▶ [ACTIVITY] Here the job is to repeat the listing exactly, but not the pictures in it.

▶ [DATA TO EXAMINE]
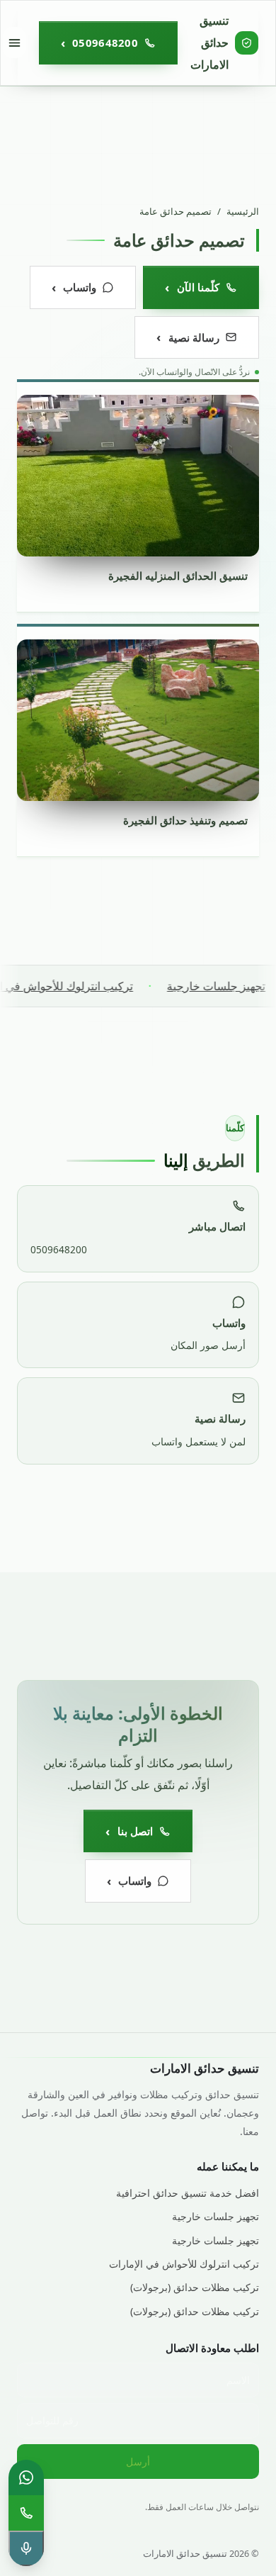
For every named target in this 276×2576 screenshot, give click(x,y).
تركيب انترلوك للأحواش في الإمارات (184, 2263)
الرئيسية (242, 211)
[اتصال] (26, 2513)
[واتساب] (26, 2477)
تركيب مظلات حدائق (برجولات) (194, 2287)
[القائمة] (14, 42)
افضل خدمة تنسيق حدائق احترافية (187, 2193)
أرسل (138, 2461)
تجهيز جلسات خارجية (215, 2216)
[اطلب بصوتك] (26, 2548)
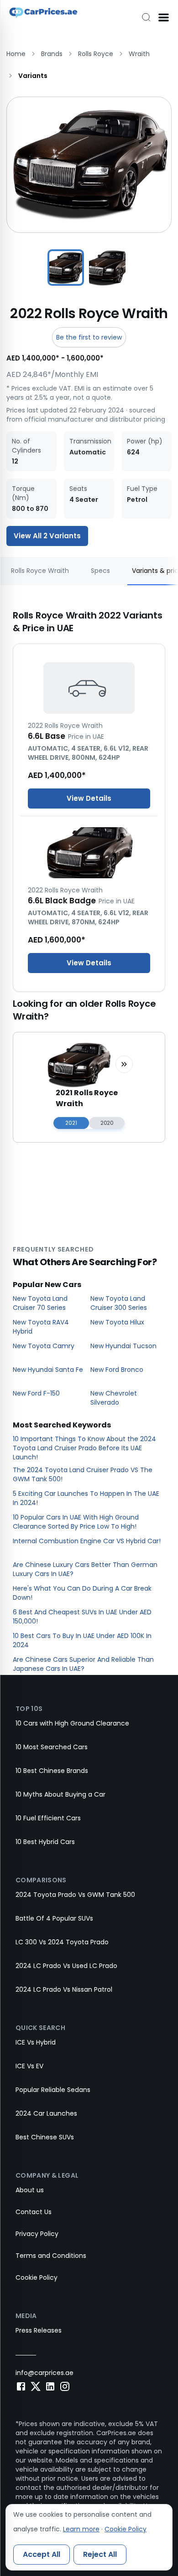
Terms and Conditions (51, 2255)
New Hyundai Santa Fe (48, 1369)
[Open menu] (163, 17)
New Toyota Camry (43, 1345)
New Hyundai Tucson (123, 1345)
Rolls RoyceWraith (40, 570)
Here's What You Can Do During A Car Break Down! (82, 1593)
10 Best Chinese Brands (52, 1770)
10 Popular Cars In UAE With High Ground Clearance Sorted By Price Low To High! (76, 1522)
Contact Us (34, 2211)
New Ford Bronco (116, 1369)
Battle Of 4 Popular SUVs (54, 1918)
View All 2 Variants (47, 536)
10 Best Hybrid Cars (45, 1841)
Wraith (139, 53)
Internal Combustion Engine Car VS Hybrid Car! (87, 1541)
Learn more (81, 2529)
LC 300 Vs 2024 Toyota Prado (62, 1942)
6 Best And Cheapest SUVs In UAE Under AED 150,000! (82, 1616)
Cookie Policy (37, 2277)
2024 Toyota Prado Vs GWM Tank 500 (75, 1894)
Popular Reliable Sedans (53, 2089)
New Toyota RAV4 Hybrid (41, 1327)
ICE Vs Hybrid (36, 2042)
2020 (107, 1123)
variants (32, 75)
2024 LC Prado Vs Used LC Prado (66, 1965)
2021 (71, 1123)
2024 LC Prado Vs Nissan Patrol (64, 1989)
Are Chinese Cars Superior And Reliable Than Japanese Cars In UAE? (83, 1664)
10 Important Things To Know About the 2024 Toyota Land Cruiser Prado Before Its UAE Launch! (84, 1448)
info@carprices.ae (44, 2372)
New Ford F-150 (36, 1393)
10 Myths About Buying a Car (60, 1794)
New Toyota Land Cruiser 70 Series (40, 1303)
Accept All (41, 2554)
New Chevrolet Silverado (113, 1398)
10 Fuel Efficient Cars (48, 1818)
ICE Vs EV (29, 2066)
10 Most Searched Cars (52, 1747)
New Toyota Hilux (117, 1322)
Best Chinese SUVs (45, 2137)
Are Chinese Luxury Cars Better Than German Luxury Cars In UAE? (85, 1569)
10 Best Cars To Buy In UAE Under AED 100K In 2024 (82, 1640)
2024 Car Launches (46, 2113)
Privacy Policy (37, 2233)
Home (16, 53)
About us (30, 2190)
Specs (100, 570)
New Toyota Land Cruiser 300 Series (118, 1303)
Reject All (100, 2554)
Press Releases (39, 2330)
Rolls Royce (95, 53)
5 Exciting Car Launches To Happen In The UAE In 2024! (86, 1498)
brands (52, 53)
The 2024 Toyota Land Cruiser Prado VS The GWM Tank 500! (82, 1474)
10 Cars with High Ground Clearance (72, 1723)
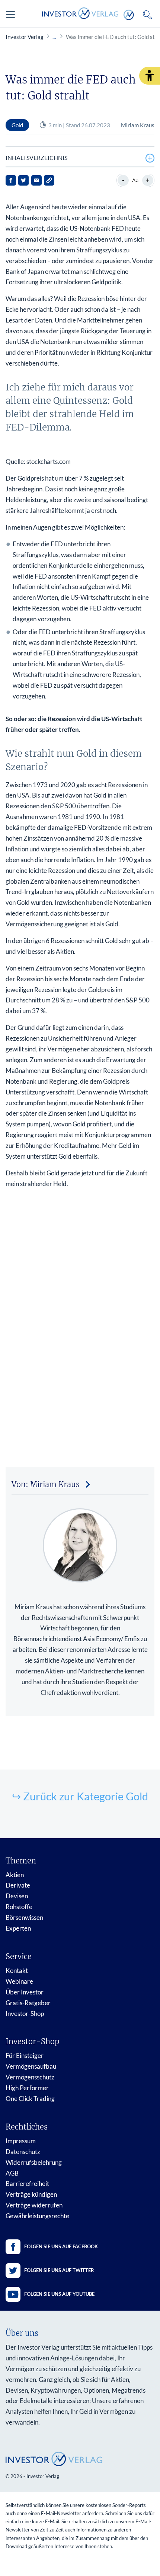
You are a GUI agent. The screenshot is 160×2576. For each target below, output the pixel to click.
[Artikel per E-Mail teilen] (36, 180)
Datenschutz (23, 2152)
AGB (12, 2173)
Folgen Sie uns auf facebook (61, 2246)
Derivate (18, 1885)
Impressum (21, 2141)
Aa (135, 180)
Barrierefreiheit (27, 2183)
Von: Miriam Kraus (46, 1484)
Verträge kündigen (31, 2194)
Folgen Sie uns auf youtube (59, 2294)
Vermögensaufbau (31, 2066)
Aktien (15, 1875)
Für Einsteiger (25, 2055)
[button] (149, 76)
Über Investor (25, 1992)
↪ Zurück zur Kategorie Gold (80, 1796)
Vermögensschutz (30, 2077)
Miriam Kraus (137, 125)
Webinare (19, 1981)
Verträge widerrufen (34, 2205)
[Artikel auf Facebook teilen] (11, 180)
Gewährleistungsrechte (37, 2216)
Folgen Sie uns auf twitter (59, 2270)
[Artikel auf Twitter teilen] (23, 180)
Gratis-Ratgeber (28, 2003)
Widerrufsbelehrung (34, 2162)
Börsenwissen (24, 1917)
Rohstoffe (19, 1907)
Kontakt (17, 1970)
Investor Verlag (25, 36)
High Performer (27, 2088)
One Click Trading (30, 2098)
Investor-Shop (25, 2013)
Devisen (17, 1896)
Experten (18, 1928)
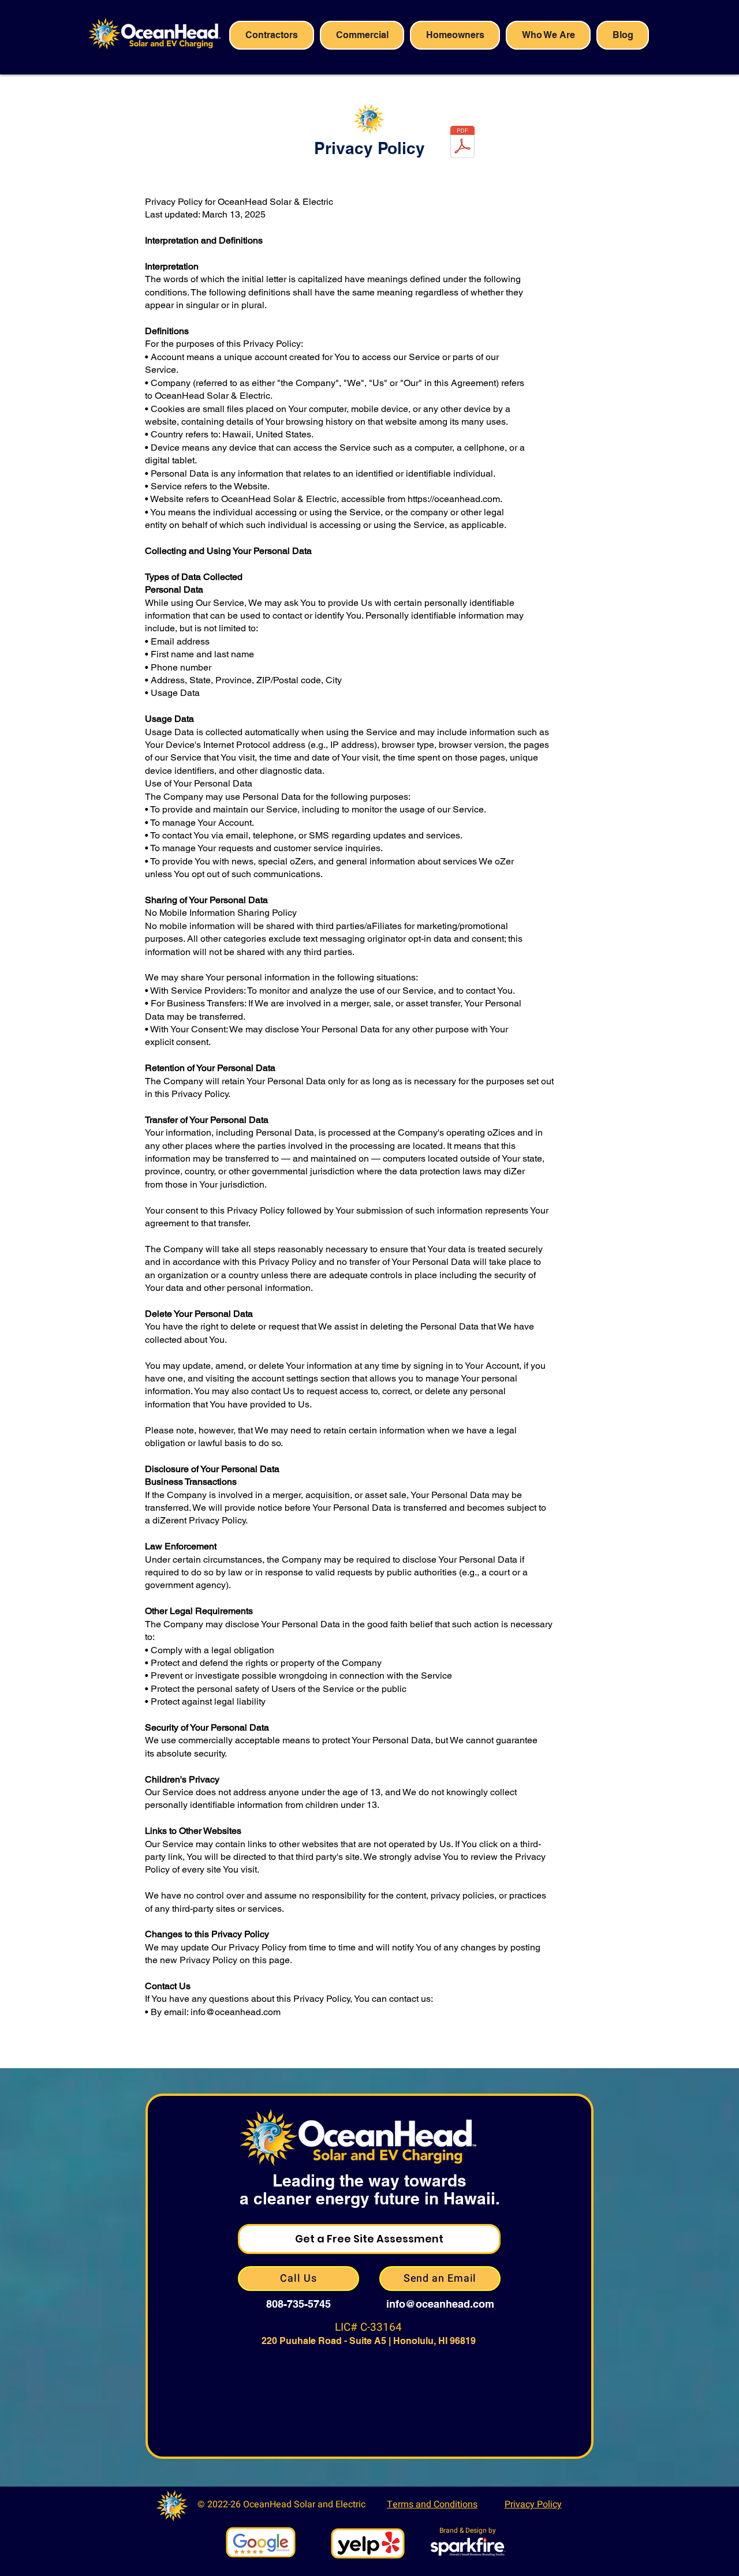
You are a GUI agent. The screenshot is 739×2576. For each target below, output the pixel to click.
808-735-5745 (298, 2304)
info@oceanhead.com (440, 2304)
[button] (362, 35)
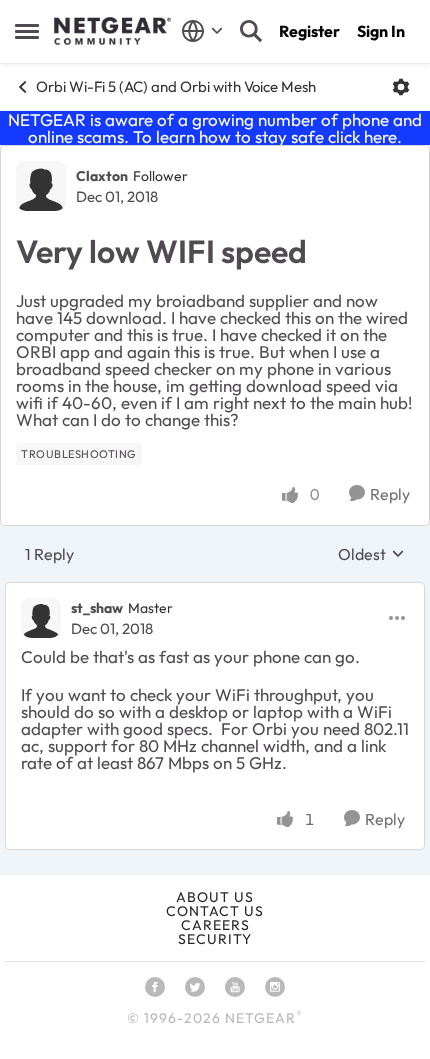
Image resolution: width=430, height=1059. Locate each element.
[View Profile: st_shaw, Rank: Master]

▶ [RESPONSE AREA]
For every named target in this 276×2576 screenshot, give click(x,y).
تركيب انترلوك للأحواش في الإمارات (184, 2263)
الرئيسية (242, 211)
[اتصال] (26, 2513)
[واتساب] (26, 2477)
تركيب مظلات حدائق (برجولات) (194, 2287)
[القائمة] (14, 42)
افضل خدمة تنسيق حدائق احترافية (187, 2193)
أرسل (138, 2461)
تجهيز جلسات خارجية (215, 2216)
[اطلب بصوتك] (26, 2548)
Terms and Conditions (51, 2255)
New Hyundai Santa Fe (48, 1369)
[Open menu] (163, 17)
New Toyota Camry (43, 1345)
New Hyundai Tucson (123, 1345)
Rolls RoyceWraith (40, 570)
Here's What You Can Do During A Car Break Down! (82, 1593)
10 Best Chinese Brands (52, 1770)
10 Popular Cars In UAE With High Ground Clearance Sorted By Price Low To High! (76, 1522)
Contact Us (34, 2211)
New Ford Bronco (116, 1369)
Battle Of 4 Popular SUVs (54, 1918)
View All 2 Variants (47, 536)
10 Best Hybrid Cars (45, 1841)
Wraith (139, 53)
Internal Combustion Engine Car VS Hybrid Car! (87, 1541)
Learn more (81, 2529)
LC 300 Vs 2024 Toyota Prado (62, 1942)
6 Best And Cheapest SUVs In UAE Under AED 150,000! (82, 1616)
Cookie Policy (37, 2277)
2024 Toyota Prado Vs GWM Tank 500 (75, 1894)
Popular Reliable Sedans (53, 2089)
New Toyota RAV4 Hybrid (41, 1327)
ICE Vs Hybrid (36, 2042)
2020 (107, 1123)
variants (32, 75)
2024 LC Prado Vs Used LC Prado (66, 1965)
2021 (71, 1123)
2024 LC Prado Vs Nissan Patrol (64, 1989)
Are Chinese Cars Superior And Reliable Than Japanese Cars In UAE? (83, 1664)
10 Important Things To Know About the 2024 Toyota Land Cruiser Prado Before Its UAE Launch! (84, 1448)
info@carprices.ae (44, 2372)
New Ford F-150 (36, 1393)
10 Myths About Buying a Car (60, 1794)
New Toyota Land Cruiser 70 Series (40, 1303)
Accept All (41, 2554)
New Chevrolet Silverado (113, 1398)
10 Fuel Efficient Cars (48, 1818)
ICE Vs EV (29, 2066)
10 Most Searched Cars (52, 1747)
New Toyota Hilux (117, 1322)
Best Chinese SUVs (45, 2137)
Are Chinese Luxury Cars Better Than German Luxury Cars In UAE? (85, 1569)
10 Best Cars To Buy In UAE Under AED 100K In 2024 (82, 1640)
2024 Car Launches (46, 2113)
Privacy Policy (37, 2233)
Home (16, 53)
About us (30, 2190)
Specs (100, 570)
New Toyota Land Cruiser 300 Series (118, 1303)
Reject All (100, 2554)
Press Releases (39, 2330)
Rolls Royce (95, 53)
5 Exciting Car Launches To Happen In The UAE In 2024! (86, 1498)
brands (52, 53)
The 2024 Toyota Land Cruiser Prado VS The GWM Tank 500! (82, 1474)
10 Cars with High Ground Clearance (72, 1723)
You are a GUI agent. The screenshot is 160×2576. For each target below, output the pixel to click.
[Artikel per E-Mail teilen] (36, 180)
Datenschutz (23, 2152)
AGB (12, 2173)
Folgen Sie uns auf facebook (61, 2246)
Derivate (18, 1885)
Impressum (21, 2141)
Aa (135, 180)
Barrierefreiheit (27, 2183)
Von: Miriam Kraus (46, 1484)
Verträge kündigen (31, 2194)
Folgen Sie uns auf youtube (59, 2294)
Vermögensaufbau (31, 2066)
Aktien (15, 1875)
Für Einsteiger (25, 2055)
[button] (149, 76)
Über Investor (25, 1992)
↪ Zurück zur Kategorie Gold (80, 1796)
Vermögensschutz (30, 2077)
Miriam Kraus (137, 125)
Webinare (19, 1981)
Verträge widerrufen (34, 2205)
[Artikel auf Facebook teilen] (11, 180)
Gewährleistungsrechte (37, 2216)
Folgen Sie uns auf twitter (59, 2270)
[Artikel auf Twitter teilen] (23, 180)
Gratis-Ratgeber (28, 2003)
Widerrufsbelehrung (34, 2162)
Börsenwissen (24, 1917)
Rohstoffe (19, 1907)
Kontakt (17, 1970)
Investor Verlag (25, 36)
High Performer (27, 2088)
One Click Trading (30, 2098)
Investor-Shop (25, 2013)
Devisen (17, 1896)
Experten (18, 1928)
You are a GUI agent. The screenshot is 739×2576. For each target below, output the pixel to click.
808-735-5745 (298, 2304)
info@oceanhead.com (440, 2304)
[button] (362, 35)
Image resolution: width=430, height=1059. Locate each element.
[View Profile: st_shaw, Rank: Master]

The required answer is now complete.